Larry tumbles to the intrigue and confronts her but also shows how his unconventional way of thinking is better. He takes a moment to comfort an old friend in his dying moments, and then delivers his memorable payoff line. I know it is memorable because it was the one thing I recalled about the movie, the hammy and heavy way the line was delivered:

When Piedmont died, I had to pay him back for my life. I found out there’s another debt to pay – for the privilege of being alive. I thought Sophie was my reward for trying to live a good life. Uh uh. There is no payoff – not now. ”

Larry finishes the movie with another literal and metaphorical stair climbing scene as the credits begin.

I liked the movie well enough but it is pretentious as all get out and it keeps hammering on the production values as a way of making the film feel “important”. The movie looks great and the story is worthy, even if it is a bunch of cliches. As I think has been proven by all the unsatisfactory versions of “The Great Gatsby” over the years, it is hard to replicate the emotional connection a deep book makes with the readers in the same way for a film with an audience.

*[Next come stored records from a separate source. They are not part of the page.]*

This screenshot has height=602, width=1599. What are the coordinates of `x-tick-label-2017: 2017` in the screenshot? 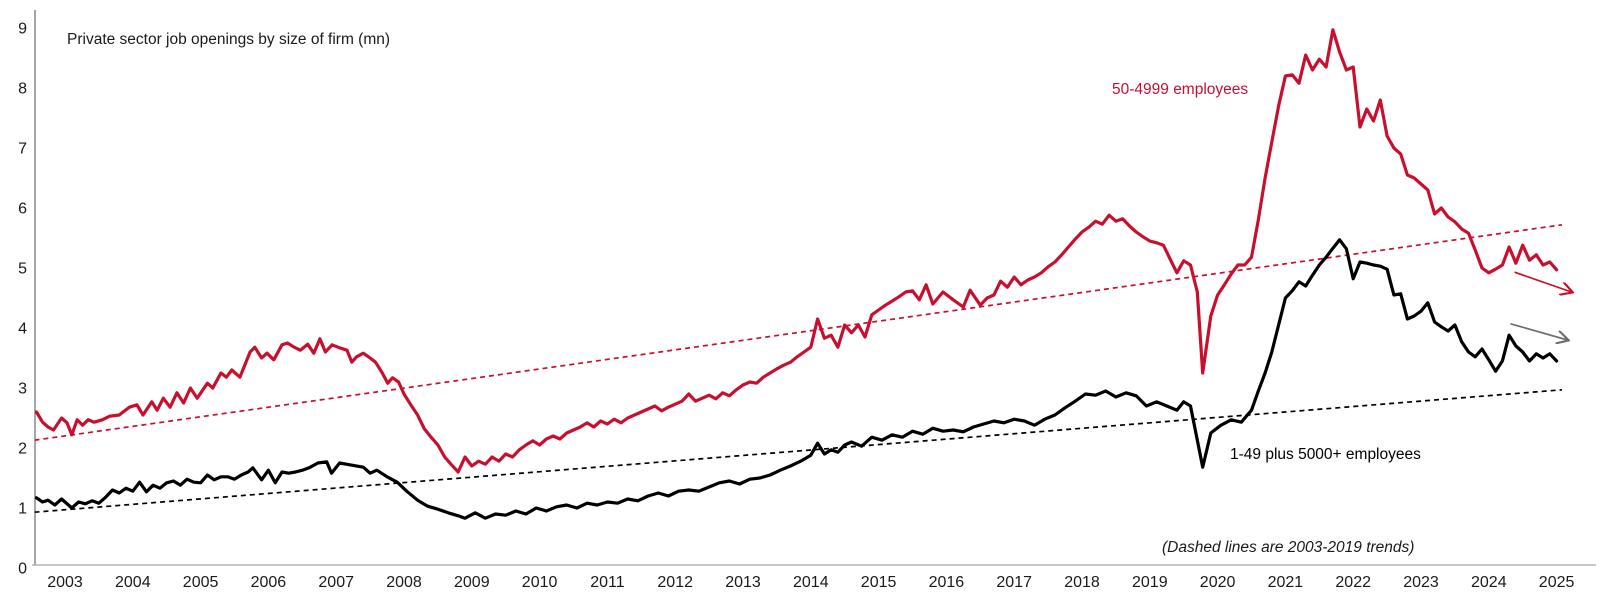 It's located at (1014, 582).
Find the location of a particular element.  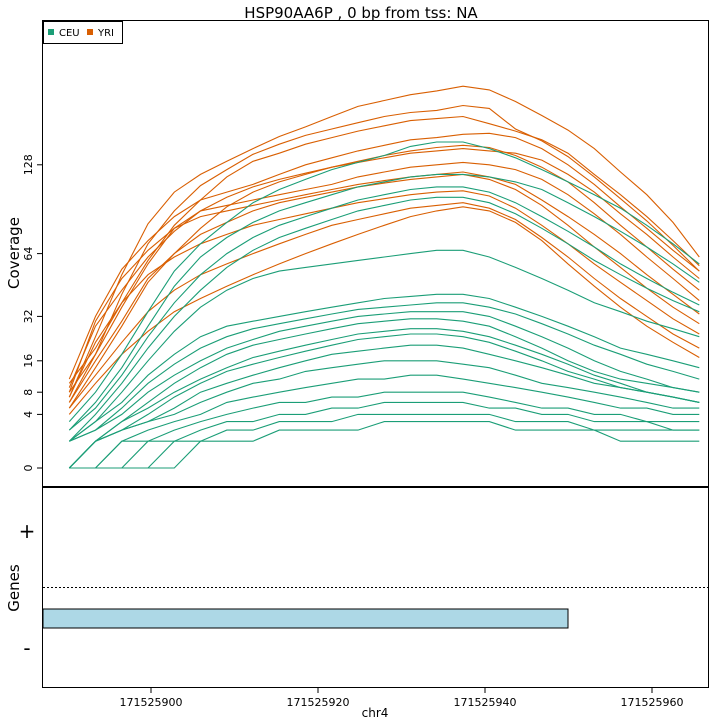

strand-plus-label: + is located at coordinates (28, 531).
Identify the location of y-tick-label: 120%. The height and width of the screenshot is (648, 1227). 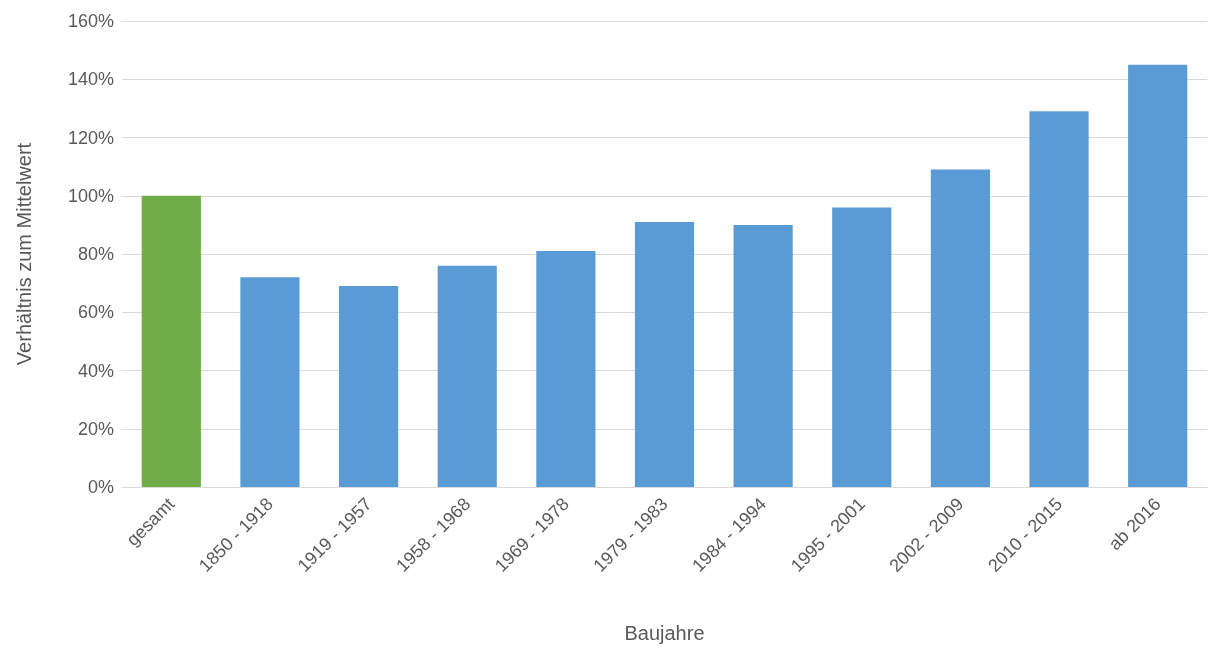
(90, 138).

For most people, this will be a forgotten film, and one that no one should mourn too much for over that status.

 

5 thoughts on “The Razor’s Edge

  1. Richard, what a thorough assessment of this rare oddity of a film. I saw it when it first came out, but was too young to appreciate it. I bet I’d like it much better now thanks to your review.

  2. I was 21 and completely adrift when I saw this movie in 1984. To see a hero of mine from SNL go out into the world to find more than just a physical place encouraged me to do just that, so it was the perfect for me and has remained a sentimental favorite. Loved the book too.

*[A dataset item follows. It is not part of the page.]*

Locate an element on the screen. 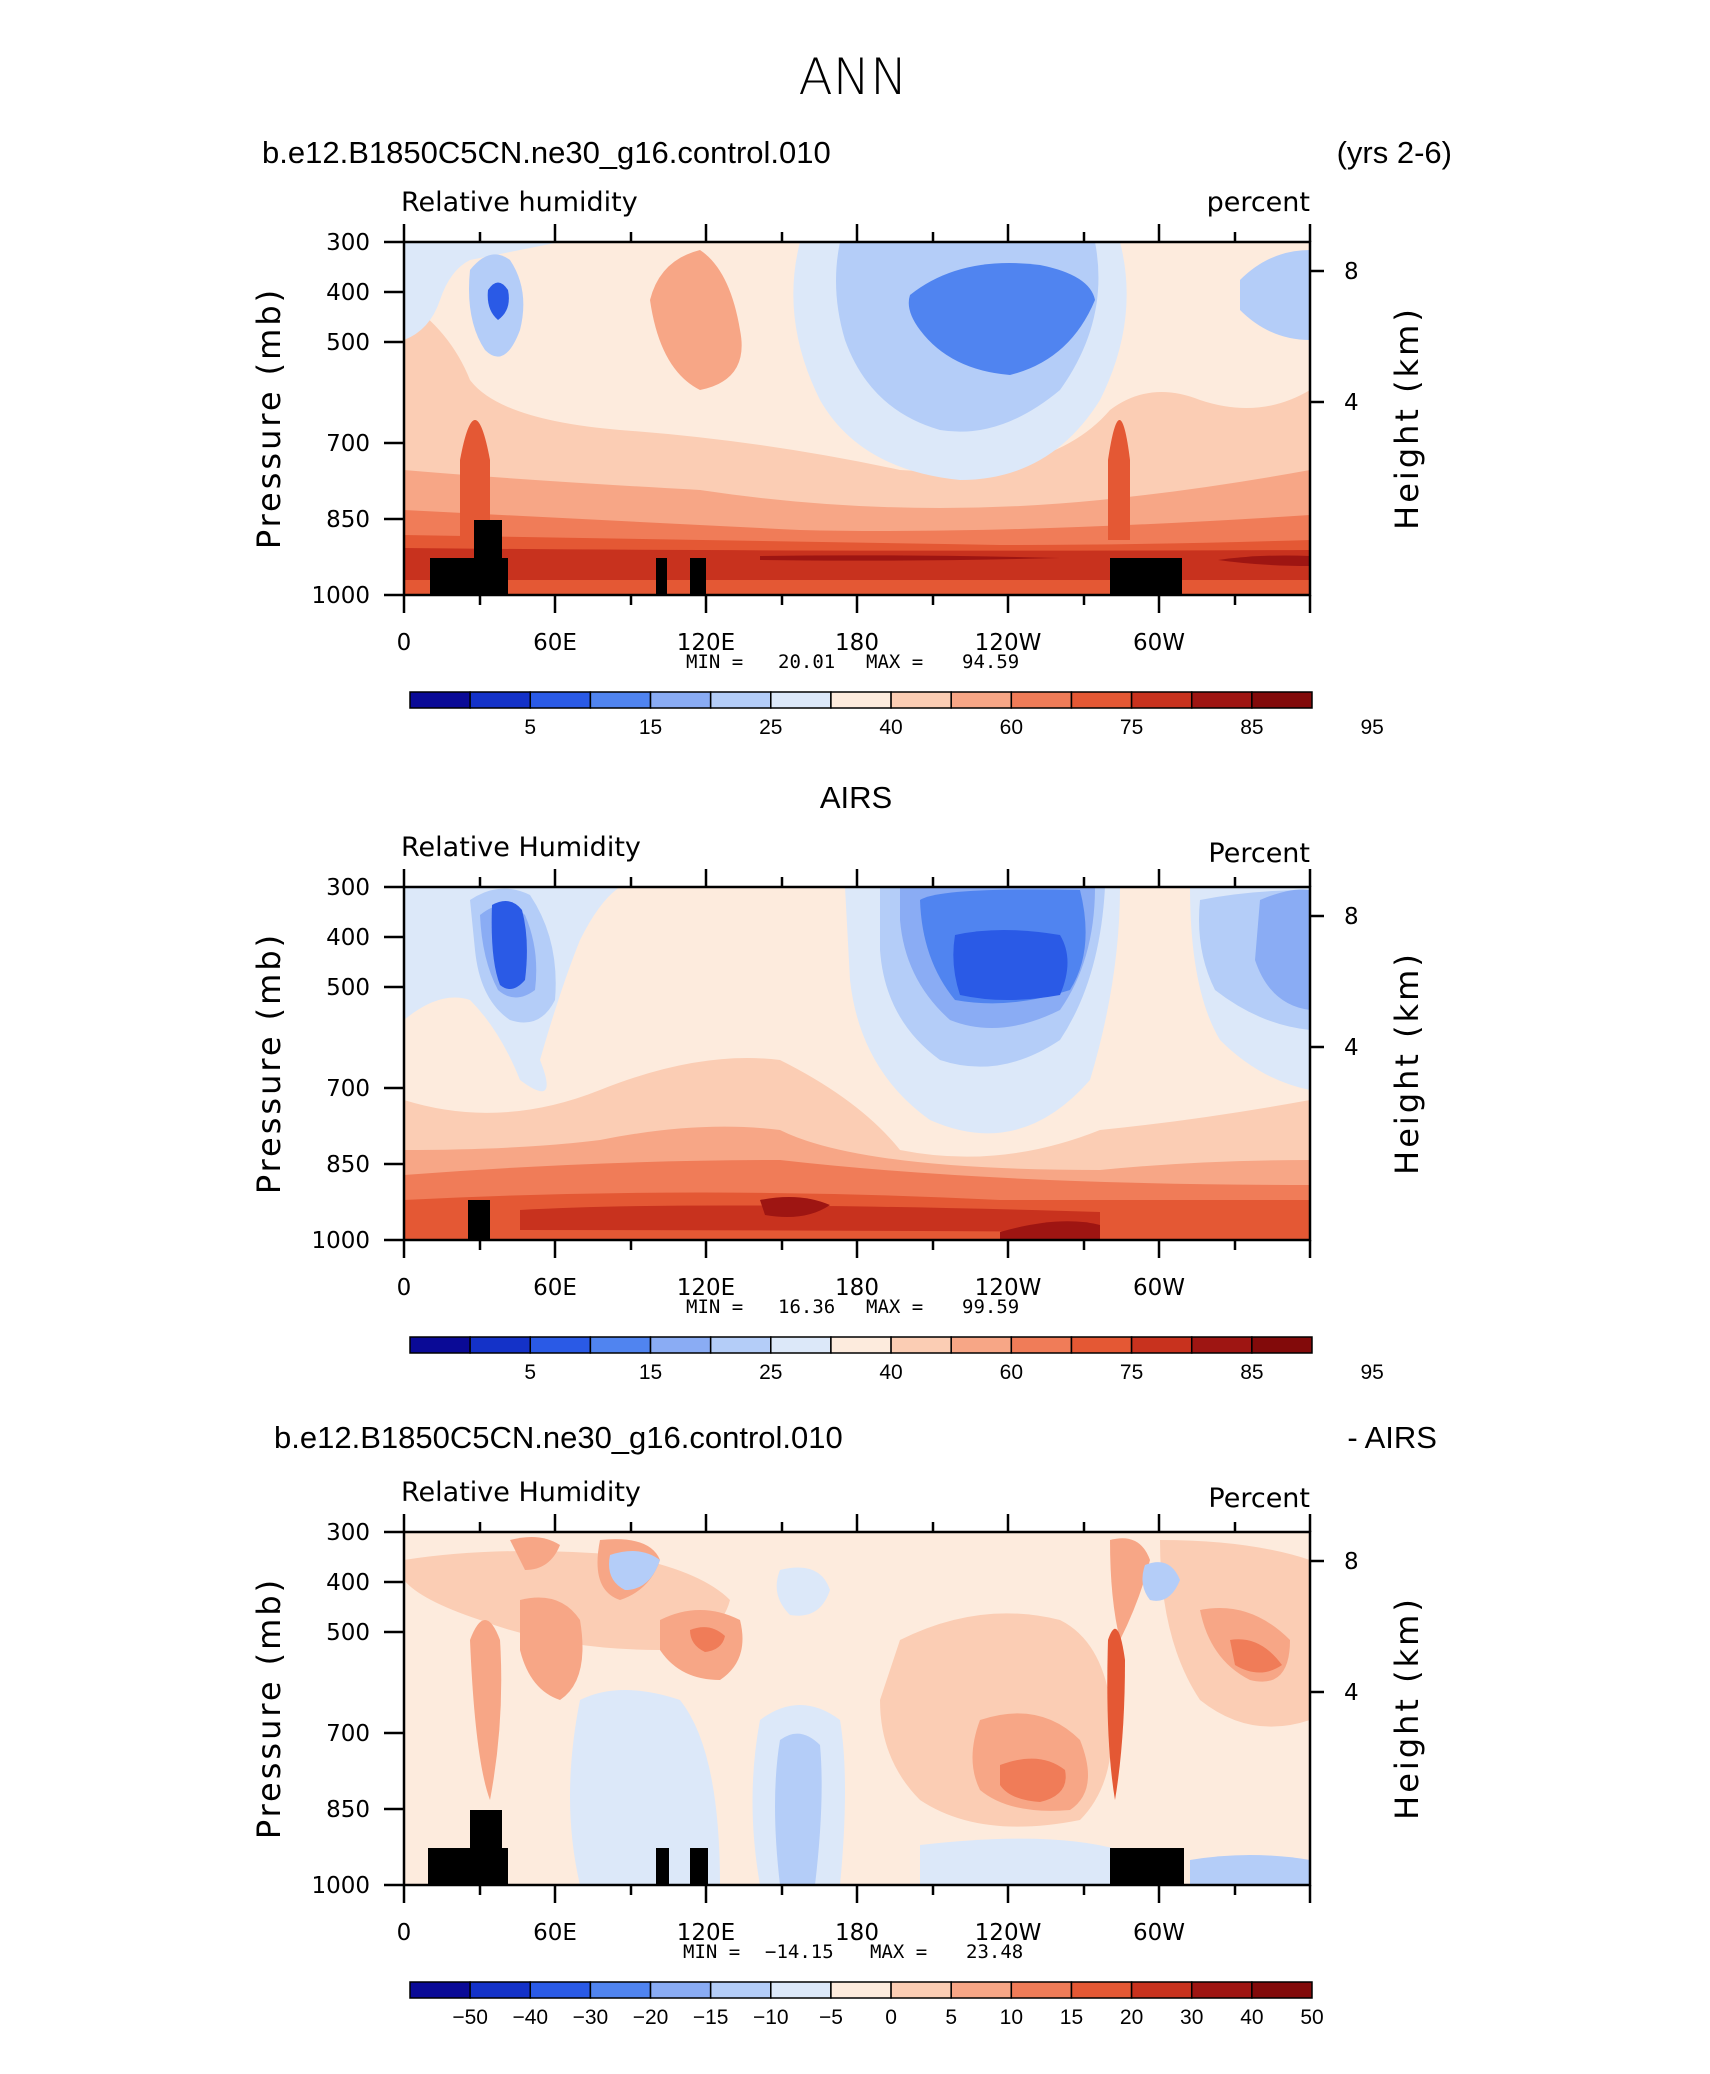 The image size is (1710, 2074). min-max-annotation: MIN = −14.15 MAX = 23.48 is located at coordinates (853, 1952).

  3. I always thought Bill Murray a genius for making this movie and he almost pulled it off but with the handicap of the audience’s perception of him and his own comic yearnings, he never seemed to be completely in the movie, but very close. I wonder how it would have been if he wasn’t well known before the movie. What other actor could have pulled off this role? Many fine actors in the 80’s, and before and even now, who would be the the best?????

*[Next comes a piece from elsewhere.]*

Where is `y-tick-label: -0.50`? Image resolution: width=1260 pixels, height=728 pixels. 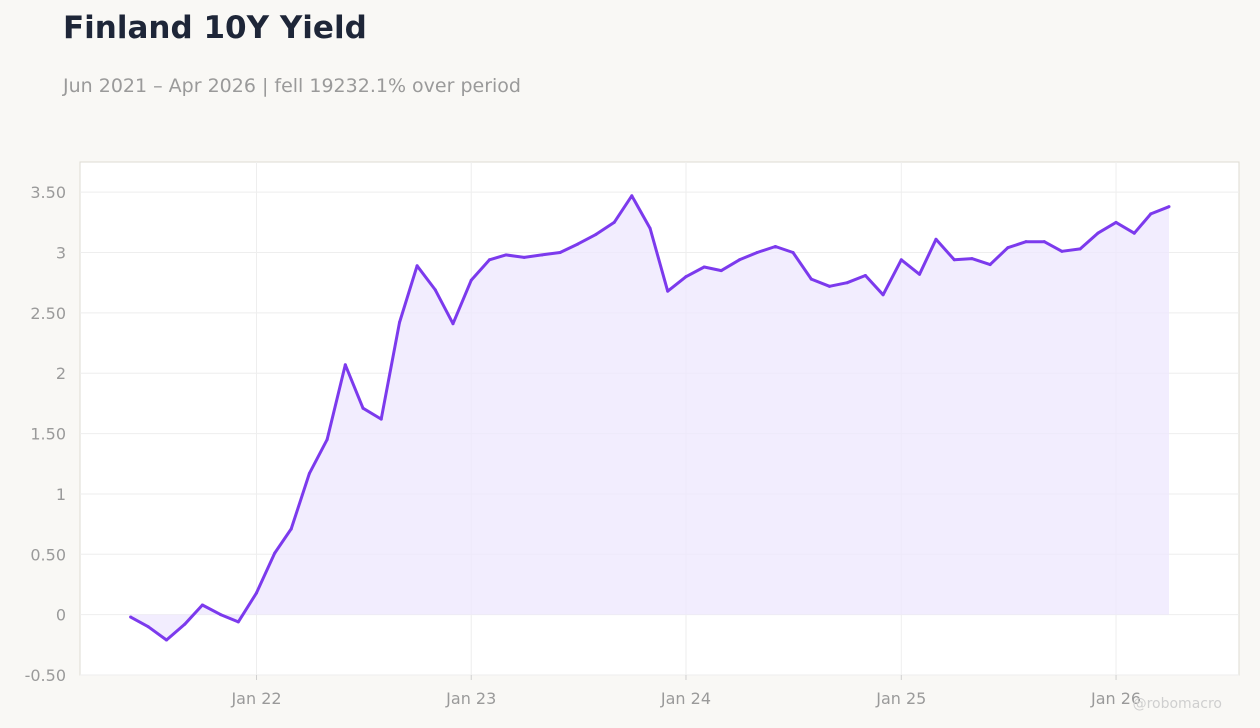
y-tick-label: -0.50 is located at coordinates (46, 676).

    This is a great Somerset Maugham novel I read cover to cover on a train from Rome to Vienna. I got the book from a fellow hostel traveler from Toronto in exchange for Hemingway’s posthumous published biography of life in Paris in the 1920’s, A Moveable Feast. This too was a captivating read on my first journey out of America, a great glimpse into Gertrude Stein, F. Scott Fitzgerald, Ezra Pound and many other greats who roamed the cafe scene in Paris an other European places still genuine before the destruction of WWII.

    I remember being so captivated by Razor’s Edge, the spiritual growth of the main character, from a wise Slovic coal miner, in the bowels of earth to the high heavens eastern mysticism.

    Could an an Indie film maker do this justice, perhaps we will see, perhaps it might be me who takes on this epic film for the 3rd time.